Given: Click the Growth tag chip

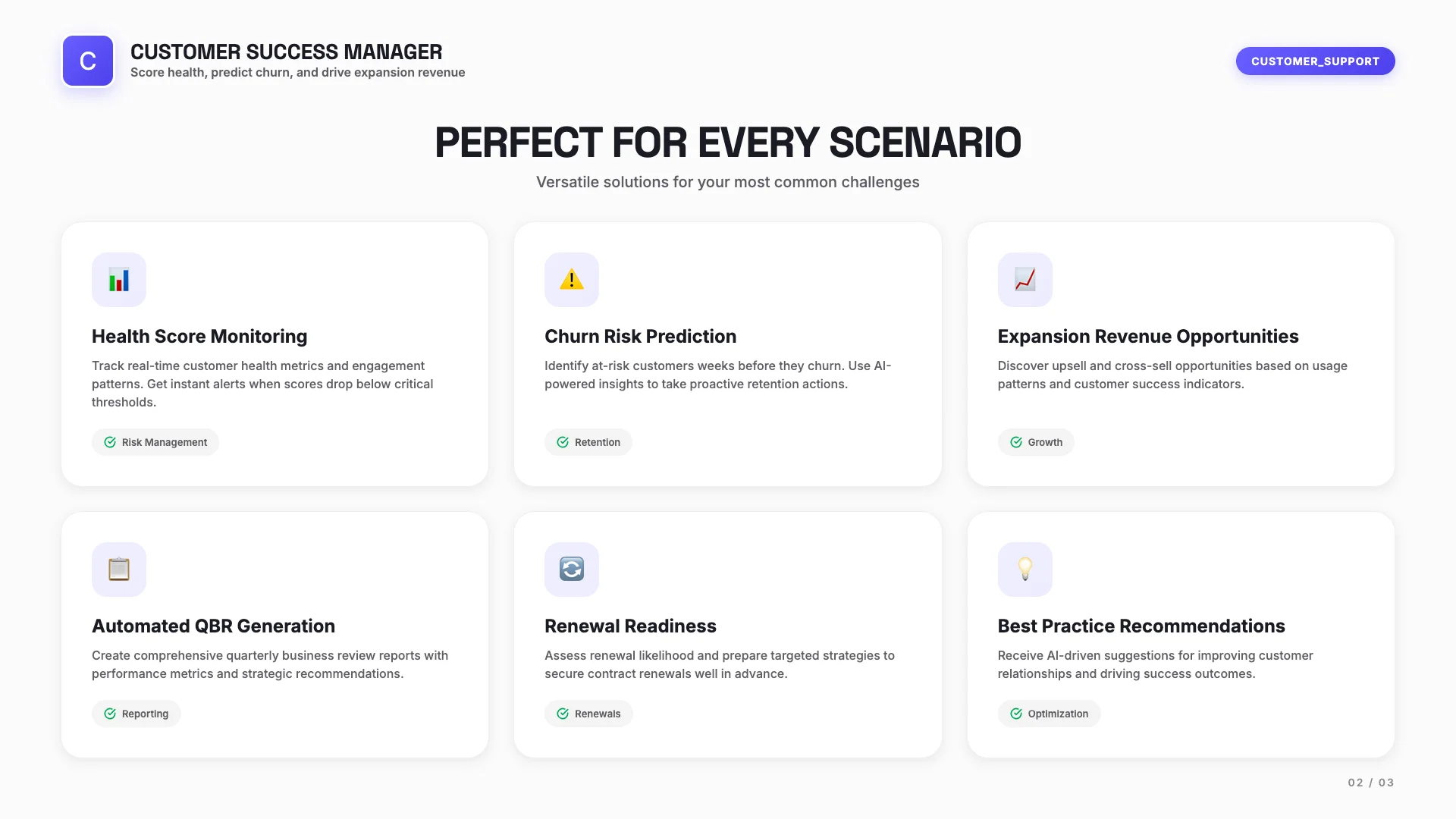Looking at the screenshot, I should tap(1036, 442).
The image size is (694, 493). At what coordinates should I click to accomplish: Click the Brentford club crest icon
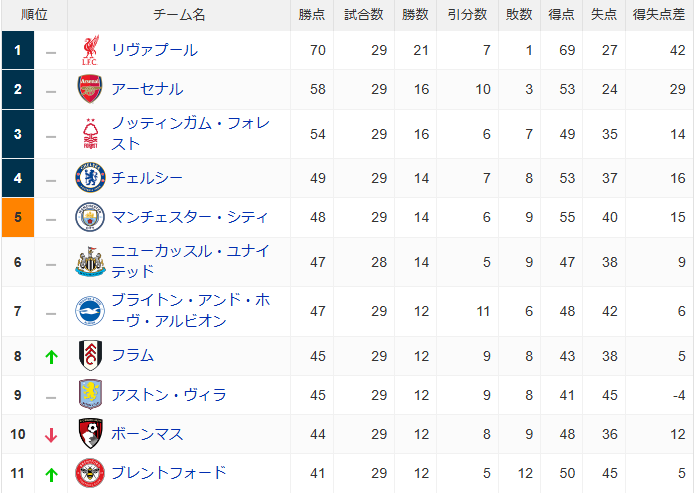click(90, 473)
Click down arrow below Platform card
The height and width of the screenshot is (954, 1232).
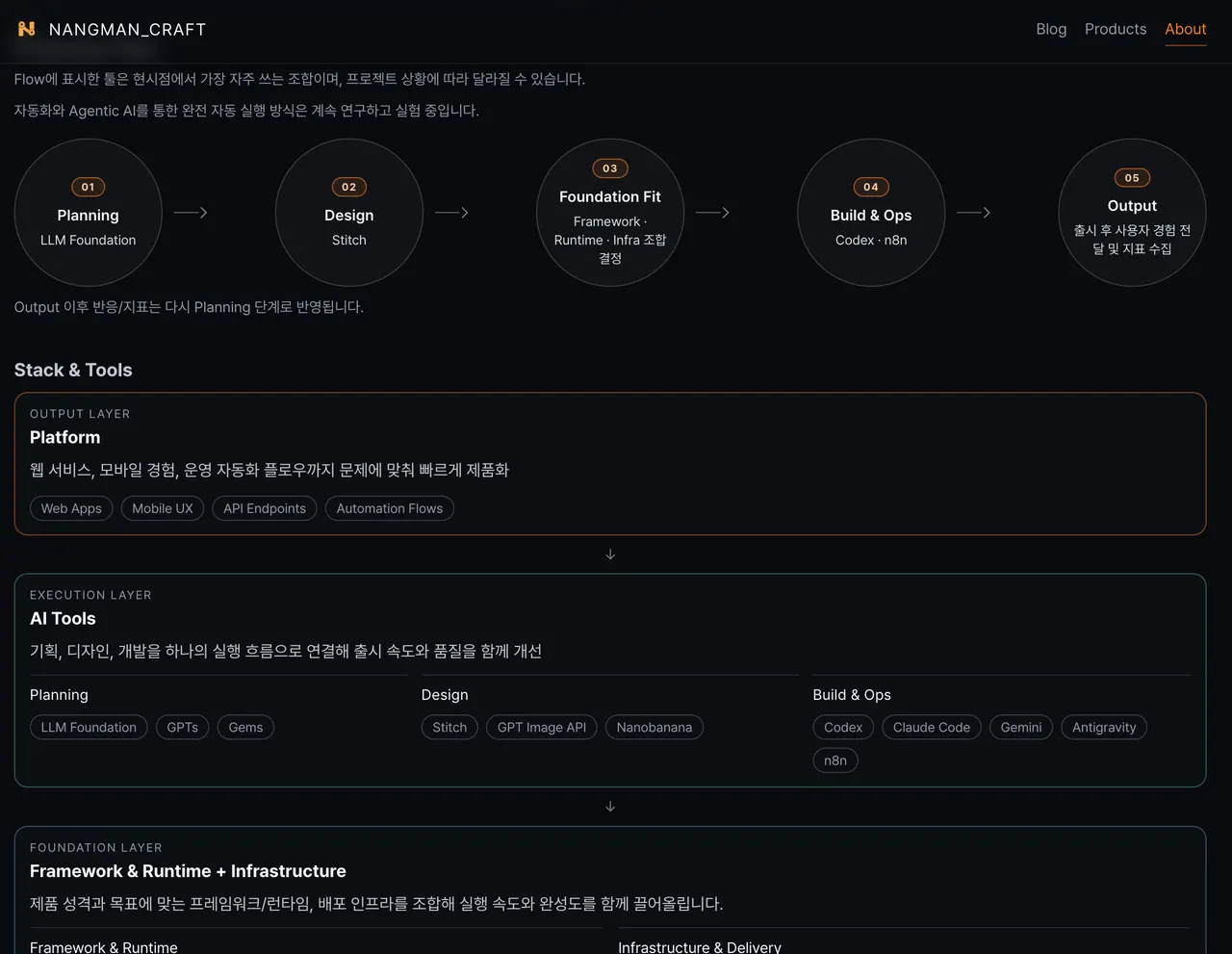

────────────────

### Instructions to follow
Word for word, give the listing above again, but drop any pictures.

### Solution to this exercise
Given: Click the Growth tag chip

Looking at the screenshot, I should tap(1036, 442).
The image size is (694, 493). At what coordinates should I click to accomplish: Click the Brentford club crest icon
click(90, 473)
Click down arrow below Platform card
The height and width of the screenshot is (954, 1232).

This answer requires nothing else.